What is the spring constant of the spring?
Homework Equations:: Ei=Ef, F=kx, W=mg, Ek=0.5kx^2

you can't use conservation of energy, but why?
If you were to place the stone carefully on top of the relaxed spring and let go, what would happen?
 
haruspex said:
If you were to place the stone carefully on top of the relaxed spring and let go, what would happen?
I suppose it would slowly descend to resting place and stop? I know you have to use Fnet=0 to calculate k, but wouldn't that just be where acceleration is 0, not velocity?
 
Physicsboi123 said:
I suppose it would slowly descend to resting place and stop?
That's not what springs do usually.
Physicsboi123 said:
wouldn't that just be where acceleration is 0, not velocity?
Exactly! All the while the stone is above the equilibrium position the net force is downward, so the speed is increasing. When it reaches the equilibrium position it is at maximum speed, so a lot of KE.
In the question you were given, the stone is at rest in the equilibrium position, so all that energy which would have been KE at that position has somehow been dissipated.
 
haruspex said:
That's not what springs do usually.

Exactly! All the while the stone is above the equilibrium position the net force is downward, so the speed is increasing. When it reaches the equilibrium position it is at maximum speed, so a lot of KE.
In the question you were given, the stone is at rest in the equilibrium position, so all that energy which would have been KE at that position has somehow been dissipated.
Oh, I understand, so the spring oscillates for a while before coming to rest.

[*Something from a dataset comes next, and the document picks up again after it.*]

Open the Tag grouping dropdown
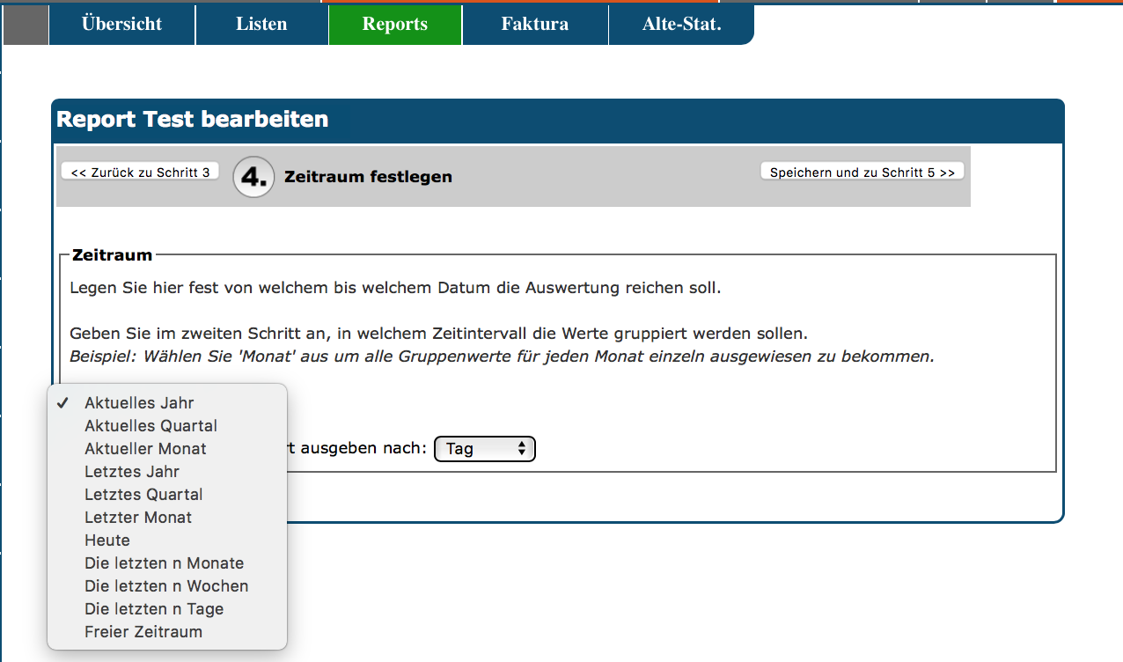 [484, 449]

I understand that KE is greatest at equilibrium and that energy, but the question didn't mention that the stone is at rest in equilibrium position, which is mg=kx. How would you deduce that v=0 when x=mg/k, an energy isn't conserved?
 
Physicsboi123 said:
the question didn't mention that the stone is at rest in equilibrium position
It says "A 9-kg stone is at rest on top of a spring". How can it be at rest if not at the equilibrium position?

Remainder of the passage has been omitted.